** Opening PROVIDED ENTRIES block **

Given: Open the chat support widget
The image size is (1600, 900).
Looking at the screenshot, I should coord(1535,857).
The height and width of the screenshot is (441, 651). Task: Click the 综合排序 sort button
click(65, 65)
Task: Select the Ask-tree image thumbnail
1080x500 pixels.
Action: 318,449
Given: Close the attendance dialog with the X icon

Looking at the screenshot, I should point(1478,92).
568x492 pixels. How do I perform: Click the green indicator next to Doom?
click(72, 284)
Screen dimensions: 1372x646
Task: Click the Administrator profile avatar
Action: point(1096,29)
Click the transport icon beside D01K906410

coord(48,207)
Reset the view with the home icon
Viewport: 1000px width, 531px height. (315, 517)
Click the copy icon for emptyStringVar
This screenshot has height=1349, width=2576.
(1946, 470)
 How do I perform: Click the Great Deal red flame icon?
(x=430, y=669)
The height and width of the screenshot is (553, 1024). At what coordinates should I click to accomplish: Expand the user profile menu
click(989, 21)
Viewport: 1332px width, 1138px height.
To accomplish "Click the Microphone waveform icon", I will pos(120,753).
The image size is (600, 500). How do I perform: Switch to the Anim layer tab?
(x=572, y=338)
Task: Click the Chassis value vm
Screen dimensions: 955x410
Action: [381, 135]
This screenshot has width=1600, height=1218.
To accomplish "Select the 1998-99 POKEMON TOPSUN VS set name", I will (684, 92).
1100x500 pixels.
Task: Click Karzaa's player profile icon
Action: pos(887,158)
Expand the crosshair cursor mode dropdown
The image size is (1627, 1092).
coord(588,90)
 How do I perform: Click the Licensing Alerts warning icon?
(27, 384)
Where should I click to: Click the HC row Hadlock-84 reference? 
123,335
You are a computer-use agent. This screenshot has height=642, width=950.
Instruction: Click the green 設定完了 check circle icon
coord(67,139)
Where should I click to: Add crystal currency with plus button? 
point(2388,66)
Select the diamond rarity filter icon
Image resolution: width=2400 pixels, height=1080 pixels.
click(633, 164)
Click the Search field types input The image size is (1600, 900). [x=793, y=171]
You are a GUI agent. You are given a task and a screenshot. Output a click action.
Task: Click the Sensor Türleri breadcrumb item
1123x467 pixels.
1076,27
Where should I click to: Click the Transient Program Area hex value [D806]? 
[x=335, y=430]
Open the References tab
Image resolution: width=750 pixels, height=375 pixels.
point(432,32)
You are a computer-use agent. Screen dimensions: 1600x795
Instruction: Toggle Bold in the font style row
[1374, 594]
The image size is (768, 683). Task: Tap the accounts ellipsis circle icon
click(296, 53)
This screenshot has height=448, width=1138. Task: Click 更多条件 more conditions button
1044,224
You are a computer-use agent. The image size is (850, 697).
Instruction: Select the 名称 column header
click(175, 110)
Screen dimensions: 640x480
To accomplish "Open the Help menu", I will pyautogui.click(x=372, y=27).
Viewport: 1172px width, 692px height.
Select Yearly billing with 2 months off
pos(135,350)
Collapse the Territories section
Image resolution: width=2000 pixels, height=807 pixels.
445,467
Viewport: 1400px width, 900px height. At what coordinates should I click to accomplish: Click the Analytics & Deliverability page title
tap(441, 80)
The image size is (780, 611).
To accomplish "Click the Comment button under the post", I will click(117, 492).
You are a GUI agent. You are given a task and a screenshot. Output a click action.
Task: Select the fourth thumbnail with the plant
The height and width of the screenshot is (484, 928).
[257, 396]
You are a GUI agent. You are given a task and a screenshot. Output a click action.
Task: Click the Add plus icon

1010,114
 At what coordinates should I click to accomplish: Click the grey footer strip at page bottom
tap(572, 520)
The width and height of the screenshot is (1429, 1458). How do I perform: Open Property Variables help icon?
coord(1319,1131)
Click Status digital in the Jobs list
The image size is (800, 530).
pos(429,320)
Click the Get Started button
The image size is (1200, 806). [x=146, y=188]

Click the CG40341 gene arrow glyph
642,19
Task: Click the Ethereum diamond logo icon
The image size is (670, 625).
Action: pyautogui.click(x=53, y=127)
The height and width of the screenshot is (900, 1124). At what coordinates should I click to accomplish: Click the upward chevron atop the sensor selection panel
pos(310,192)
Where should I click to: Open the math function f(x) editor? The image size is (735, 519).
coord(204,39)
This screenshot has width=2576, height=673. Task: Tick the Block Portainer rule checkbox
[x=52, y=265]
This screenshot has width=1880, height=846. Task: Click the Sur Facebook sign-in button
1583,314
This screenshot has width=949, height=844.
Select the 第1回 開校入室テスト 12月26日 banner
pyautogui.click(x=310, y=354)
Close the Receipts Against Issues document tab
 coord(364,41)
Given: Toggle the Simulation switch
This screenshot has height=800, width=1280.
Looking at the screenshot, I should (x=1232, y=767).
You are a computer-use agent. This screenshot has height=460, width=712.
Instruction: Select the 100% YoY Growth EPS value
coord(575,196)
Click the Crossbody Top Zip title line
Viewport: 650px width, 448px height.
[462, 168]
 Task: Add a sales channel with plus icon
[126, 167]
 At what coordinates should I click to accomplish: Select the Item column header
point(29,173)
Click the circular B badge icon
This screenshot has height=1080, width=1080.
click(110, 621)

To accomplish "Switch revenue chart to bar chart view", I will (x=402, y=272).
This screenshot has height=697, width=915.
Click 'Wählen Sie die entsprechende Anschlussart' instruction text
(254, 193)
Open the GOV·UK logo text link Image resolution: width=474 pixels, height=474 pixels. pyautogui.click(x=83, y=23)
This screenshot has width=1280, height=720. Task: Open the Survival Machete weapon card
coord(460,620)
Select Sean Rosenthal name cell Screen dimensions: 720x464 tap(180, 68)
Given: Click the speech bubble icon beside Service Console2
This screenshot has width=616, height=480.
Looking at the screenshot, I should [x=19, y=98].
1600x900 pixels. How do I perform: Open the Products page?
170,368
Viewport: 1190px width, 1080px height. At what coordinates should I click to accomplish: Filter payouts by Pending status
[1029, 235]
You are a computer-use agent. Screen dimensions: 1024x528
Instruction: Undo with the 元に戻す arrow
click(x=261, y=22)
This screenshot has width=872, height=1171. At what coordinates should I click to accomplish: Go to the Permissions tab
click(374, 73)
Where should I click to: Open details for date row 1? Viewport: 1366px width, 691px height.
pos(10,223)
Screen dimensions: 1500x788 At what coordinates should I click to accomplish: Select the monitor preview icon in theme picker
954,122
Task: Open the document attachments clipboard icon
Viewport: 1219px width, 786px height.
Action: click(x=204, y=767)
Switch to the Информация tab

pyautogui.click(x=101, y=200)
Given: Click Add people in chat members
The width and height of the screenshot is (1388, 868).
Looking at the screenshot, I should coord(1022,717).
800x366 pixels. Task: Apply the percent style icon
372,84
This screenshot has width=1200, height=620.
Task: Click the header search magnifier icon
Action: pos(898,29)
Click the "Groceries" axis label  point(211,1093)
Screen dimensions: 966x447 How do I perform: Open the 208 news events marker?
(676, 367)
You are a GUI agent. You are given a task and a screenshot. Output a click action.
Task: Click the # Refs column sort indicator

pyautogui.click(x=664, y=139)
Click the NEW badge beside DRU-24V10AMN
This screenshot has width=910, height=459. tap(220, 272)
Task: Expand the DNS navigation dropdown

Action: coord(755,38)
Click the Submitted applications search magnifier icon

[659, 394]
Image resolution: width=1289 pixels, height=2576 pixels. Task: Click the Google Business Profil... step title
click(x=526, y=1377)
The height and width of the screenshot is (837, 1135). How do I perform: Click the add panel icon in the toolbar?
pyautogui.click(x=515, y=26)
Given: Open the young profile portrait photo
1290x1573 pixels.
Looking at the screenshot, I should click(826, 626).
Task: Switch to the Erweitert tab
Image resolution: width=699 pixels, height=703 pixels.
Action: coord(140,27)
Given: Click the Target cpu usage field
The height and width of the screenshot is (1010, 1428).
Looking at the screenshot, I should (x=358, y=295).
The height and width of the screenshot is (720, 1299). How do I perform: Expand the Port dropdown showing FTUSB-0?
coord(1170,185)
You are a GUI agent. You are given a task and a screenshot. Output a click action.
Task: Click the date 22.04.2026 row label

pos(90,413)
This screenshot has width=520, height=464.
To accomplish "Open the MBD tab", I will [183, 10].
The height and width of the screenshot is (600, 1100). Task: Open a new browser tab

** Closing PROVIDED ENTRIES block **

PROBLEM TO WORK ON |
Among the entries above, how many lines include "chat"? State the number and nothing else.

RESULT OF THE TASK |
2